L’Union européenne s’est dotée d’un nouvel objectif juridiquement contraignant : réduire ses émissions nettes de gaz à effet de serre de 90 % d’ici 2040 par rapport à 1990, étape clé vers la neutralité climatique en 2050.
Contexte et contenu de la décision
Le 10 février, le Parlement Européen a approuvé l’accord conclu avec le Conseil modifiant la loi européenne sur le climat pour y inscrire l’objectif intermédiaire de 90 % de réduction des émissions avant 2040. Le texte a été adopté en séance plénière par 413 voix pour, 226 contre et 12 abstentions, ce qui lui confère une importante légitimité politique. Cette décision s’inscrit dans la continuité du cadre déjà en vigueur, qui fixe la neutralité climatique en 2050 et une réduction minimale de 55 % des émissions nettes d’ici 2030 par rapport à 1990. L’objectif 2040 vient ainsi combler cet « entre‑deux » en donnant une trajectoire plus lisible aux États membres, aux entreprises et aux investisseurs.

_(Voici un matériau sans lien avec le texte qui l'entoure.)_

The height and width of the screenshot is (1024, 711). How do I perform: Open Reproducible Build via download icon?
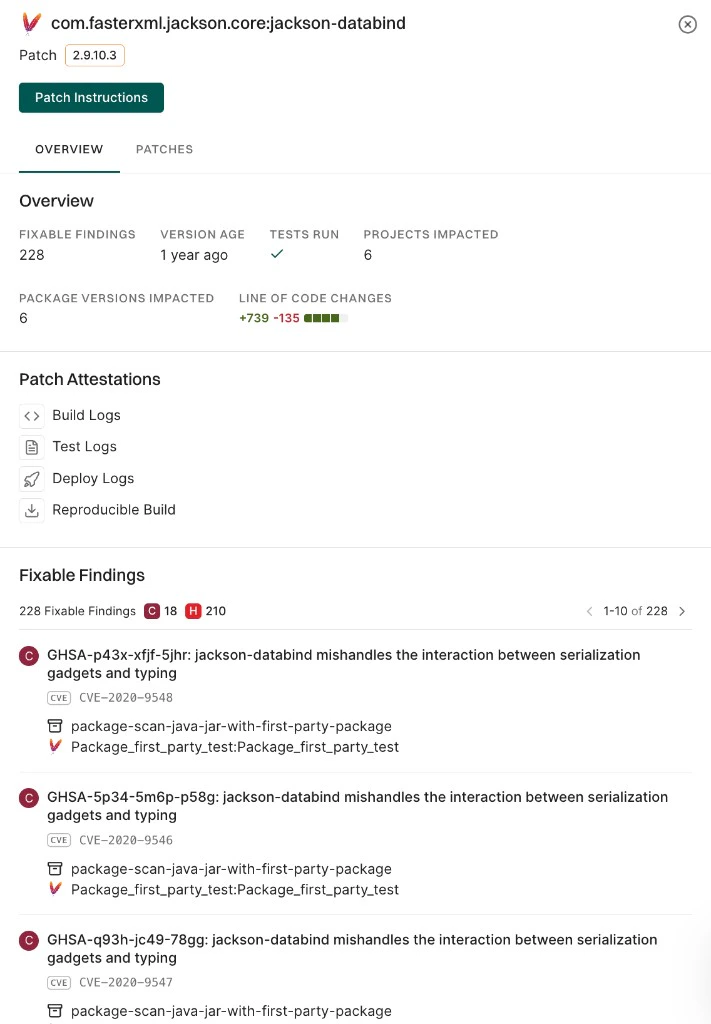[30, 510]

L’objectif porte sur les émissions « nettes », c’est‑à‑dire les émissions brutes moins les absorptions par les puits de carbone (forêts, sols, technologies de capture et stockage). La réduction de 90 % est calculée par rapport au niveau global des émissions de l’UE en 1990, ce qui suppose un effort continu de décarbonation de l’ensemble des secteurs économiques. L’accord révisant la loi climat confirme que ce palier 2040 est juridiquement contraignant pour l’UE et encadrera les politiques futures en matière d’énergie, de transport, d’industrie et d’agriculture. Il articule explicitement l’objectif 2040 à la neutralité 2050, en posant le cap d’une économie très faiblement émettrice, complétée par des puits de carbone plus performants.

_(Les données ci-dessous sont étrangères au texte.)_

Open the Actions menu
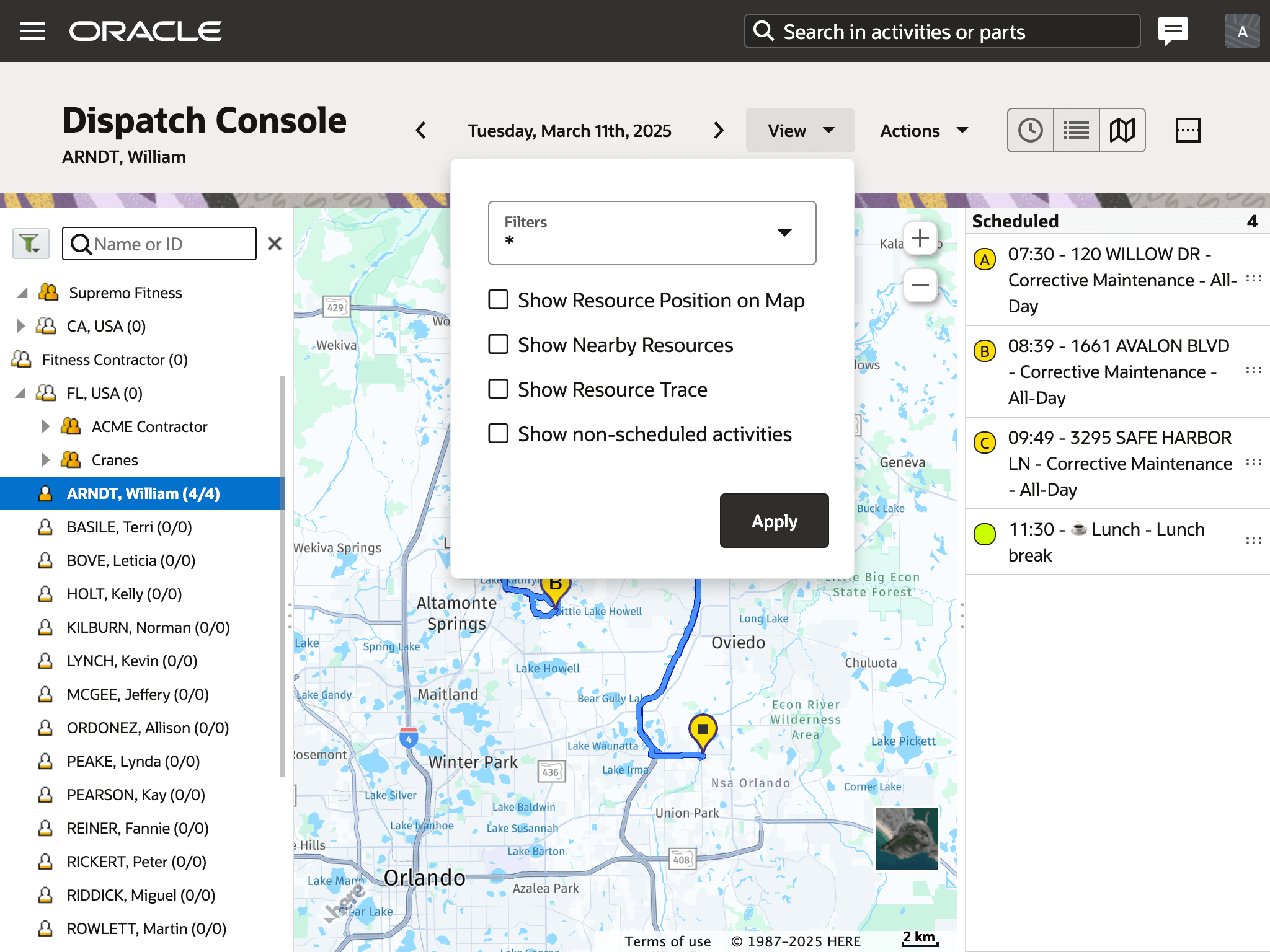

Le texte introduit des marges de manœuvre pour les États membres dans la manière d’atteindre cet objectif. À partir de 2036, jusqu’à cinq points de pourcentage de la réduction pourront provenir de crédits carbone internationaux « de haute qualité » issus de pays partenaires dont les politiques climatiques sont compatibles avec l’Accord de Paris. Les États pourront également mobiliser davantage les absorptions permanentes de carbone au niveau national pour compenser des émissions difficiles à réduire dans les secteurs couverts par le système d’échange de quotas (SEQE). Le texte prévoit enfin une flexibilité entre secteurs et instruments, avec pour objectif d’obtenir un faible coût global de la transition tout en préservant la compétitivité industrielle de l’UE.
Calendrier, suivi et enjeux de cet accord
L’introduction du nouveau SEQE2, qui couvrira les émissions liées aux combustibles dans les bâtiments et le transport routier, est reportée de 2027 à 2028. Ce décalage vise à laisser plus de temps aux États membres pour préparer les ménages et les entreprises à ce nouveau signal‑prix carbone.

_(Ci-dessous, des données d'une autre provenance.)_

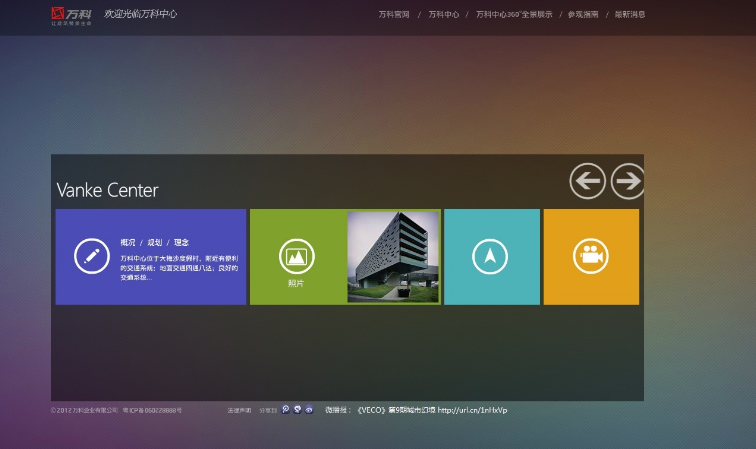Click the third share icon in footer
The image size is (756, 449).
309,409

Pour ce qui est du suivi, la Commission s’engage à publier tous les deux ans un rapport d’avancement sur la réalisation de l’objectif 2040, incluant l’état des technologies, la compétitivité industrielle, les prix de l’énergie et la situation des absorptions nettes. Sur cette base, elle pourra proposer de rouvrir la loi climat, soit pour ajuster l’objectif, soit pour renforcer les mesures d’accompagnement en matière de compétitivité, de prospérité et de cohésion sociale.
Pour la Commission, le maintien d’une trajectoire compatible avec –90 % en 2040 doit stimuler l’investissement dans l’innovation, créer des emplois et renforcer l’indépendance énergétique de l’UE. Le Parlement insiste de son côté sur la nécessité de concilier transition écologique et compétitivité, en évitant les fuites de carbone et en protégeant les secteurs exposés. Cette décision intervient dans un contexte de débat intense sur le partage des efforts entre États, sur le rôle des crédits internationaux et sur l’acceptabilité sociale des mesures climatiques. Elle donne néanmoins un signal clair aux acteurs économiques : la décarbonation profonde du modèle européen n’est plus une option mais une trajectoire structurante pour les politiques publiques, les choix d’investissement et les stratégies industrielles à l’horizon 2040‑2050.